* Start RECORDED INFORMATION *

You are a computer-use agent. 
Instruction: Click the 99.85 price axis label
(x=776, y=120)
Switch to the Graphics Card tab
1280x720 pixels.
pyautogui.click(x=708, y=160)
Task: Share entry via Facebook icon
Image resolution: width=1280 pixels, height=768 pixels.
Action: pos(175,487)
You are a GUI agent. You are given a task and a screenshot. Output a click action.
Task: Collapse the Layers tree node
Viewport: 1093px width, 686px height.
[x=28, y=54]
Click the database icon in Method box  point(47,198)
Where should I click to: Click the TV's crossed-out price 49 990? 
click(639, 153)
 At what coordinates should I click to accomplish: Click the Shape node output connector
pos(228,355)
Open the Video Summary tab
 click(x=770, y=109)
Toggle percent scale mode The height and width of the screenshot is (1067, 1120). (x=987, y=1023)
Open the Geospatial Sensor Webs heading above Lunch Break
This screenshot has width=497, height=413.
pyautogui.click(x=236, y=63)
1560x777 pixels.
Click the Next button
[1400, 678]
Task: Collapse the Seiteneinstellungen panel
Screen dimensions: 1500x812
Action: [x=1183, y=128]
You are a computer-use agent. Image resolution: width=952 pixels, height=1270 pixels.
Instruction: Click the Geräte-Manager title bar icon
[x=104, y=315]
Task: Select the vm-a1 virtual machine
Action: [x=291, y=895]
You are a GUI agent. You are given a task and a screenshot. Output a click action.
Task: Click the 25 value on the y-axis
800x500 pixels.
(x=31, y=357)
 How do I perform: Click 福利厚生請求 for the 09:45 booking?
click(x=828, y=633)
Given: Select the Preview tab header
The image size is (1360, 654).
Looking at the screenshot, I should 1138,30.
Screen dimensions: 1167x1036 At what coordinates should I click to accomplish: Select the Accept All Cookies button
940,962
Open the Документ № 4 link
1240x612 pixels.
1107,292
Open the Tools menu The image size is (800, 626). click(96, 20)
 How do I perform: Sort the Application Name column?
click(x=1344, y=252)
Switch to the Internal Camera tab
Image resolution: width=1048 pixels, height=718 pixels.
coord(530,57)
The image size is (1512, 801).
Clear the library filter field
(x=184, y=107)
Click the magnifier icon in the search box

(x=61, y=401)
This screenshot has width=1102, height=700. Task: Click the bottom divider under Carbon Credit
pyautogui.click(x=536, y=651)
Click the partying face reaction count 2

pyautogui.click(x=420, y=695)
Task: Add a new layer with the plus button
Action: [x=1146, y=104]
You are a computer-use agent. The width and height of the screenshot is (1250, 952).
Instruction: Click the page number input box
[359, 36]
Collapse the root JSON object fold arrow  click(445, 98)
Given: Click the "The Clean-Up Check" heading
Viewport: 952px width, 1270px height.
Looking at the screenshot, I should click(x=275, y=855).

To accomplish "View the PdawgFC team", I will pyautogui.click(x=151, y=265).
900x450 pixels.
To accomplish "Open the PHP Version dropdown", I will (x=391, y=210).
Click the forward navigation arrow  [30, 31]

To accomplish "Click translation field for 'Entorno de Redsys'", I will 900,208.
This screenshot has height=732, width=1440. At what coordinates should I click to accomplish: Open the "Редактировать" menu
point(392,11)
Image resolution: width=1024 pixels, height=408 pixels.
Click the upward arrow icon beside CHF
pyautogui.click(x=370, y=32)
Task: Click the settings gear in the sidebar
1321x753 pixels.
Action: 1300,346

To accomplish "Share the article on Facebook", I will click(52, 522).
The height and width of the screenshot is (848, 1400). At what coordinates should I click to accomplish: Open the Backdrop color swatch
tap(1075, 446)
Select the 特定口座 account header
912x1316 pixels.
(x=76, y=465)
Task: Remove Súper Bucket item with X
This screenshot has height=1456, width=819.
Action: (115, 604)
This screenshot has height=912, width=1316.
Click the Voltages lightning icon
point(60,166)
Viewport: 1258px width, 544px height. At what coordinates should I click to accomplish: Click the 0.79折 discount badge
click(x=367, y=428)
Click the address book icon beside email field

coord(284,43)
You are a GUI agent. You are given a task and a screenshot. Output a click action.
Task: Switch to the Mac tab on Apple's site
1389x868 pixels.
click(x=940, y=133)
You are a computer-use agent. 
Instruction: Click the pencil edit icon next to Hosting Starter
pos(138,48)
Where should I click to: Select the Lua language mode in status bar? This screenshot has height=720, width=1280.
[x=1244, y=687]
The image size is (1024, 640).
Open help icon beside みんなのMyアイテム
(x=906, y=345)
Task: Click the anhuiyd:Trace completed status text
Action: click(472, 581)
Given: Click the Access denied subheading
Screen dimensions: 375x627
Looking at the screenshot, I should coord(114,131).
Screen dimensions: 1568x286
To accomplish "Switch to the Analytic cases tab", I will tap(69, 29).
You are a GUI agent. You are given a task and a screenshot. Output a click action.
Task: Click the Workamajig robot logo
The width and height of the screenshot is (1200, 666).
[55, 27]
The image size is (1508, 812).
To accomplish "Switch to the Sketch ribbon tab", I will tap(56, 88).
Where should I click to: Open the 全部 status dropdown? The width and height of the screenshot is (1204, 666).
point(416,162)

* End RECORDED INFORMATION *

▶ DIRECTION
Reproduce every line from the one containing "will click(52, 522)." down to the one containing "point(60,166)", both included and requests and all. Multiply each coordinate in the answers by 0.85, rounding to whole numbers with halves rounded up, and leave every other number unchanged.

▶ WORKED SOLUTION
To accomplish "Share the article on Facebook", I will click(44, 444).
The height and width of the screenshot is (848, 1400). At what coordinates should I click to accomplish: Open the Backdrop color swatch
tap(914, 379)
Select the 特定口座 account header
912x1316 pixels.
(x=65, y=395)
Task: Remove Súper Bucket item with X
This screenshot has height=1456, width=819.
Action: (98, 513)
This screenshot has height=912, width=1316.
Click the Voltages lightning icon
point(51,141)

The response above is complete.